Familiar as they are, these intergenerational tussles are a winning hook for a story, and Don Hall’s film is off to the races in the middle, when all three Clades and Ethan’s mum (Gabrielle Union) collide in a trippy realm indebted in equal part to Verne, Wells and Conan Doyle. There are beaky pink vultures, tentacled behemoths, and a baby one dubbed “Splat” – one of those mute, cute Disney sidekicks – which may or may not be an enemy trickster. Henry Jackman’s Indy-ish score does a delightful job lifting the spirits.

So why isn’t this an out-and-out recommendation?
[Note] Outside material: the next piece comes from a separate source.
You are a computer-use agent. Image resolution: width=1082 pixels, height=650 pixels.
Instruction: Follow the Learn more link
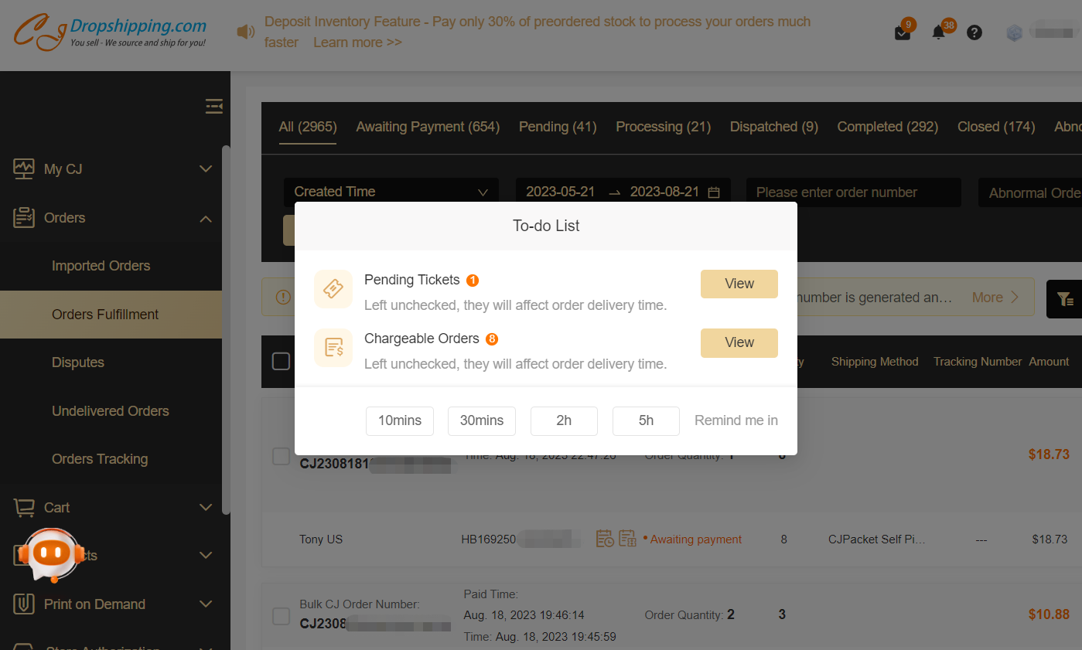(x=357, y=43)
It nearly merits that, but the tangled environmental allegory winds up being a royal headache. With pando in Avalonia sputtering out, we’re on a quest of sorts for alternative energy. The trouble is, the film comes close to being anti-farming by accident, castigating, of all things, the hidden evils of flower power.

For all the ambition of an Avatar-esque finale that tries to flip its colour schemes around on us – green is bad, suddenly? – the execution’s fluffed, and confusion about what we’re meant to be thinking infects the action. It makes for a sadly unsatisfactory and bumpy landing, for reasons that can’t be blamed even slightly on Ethan’s happy-go-lucky existence.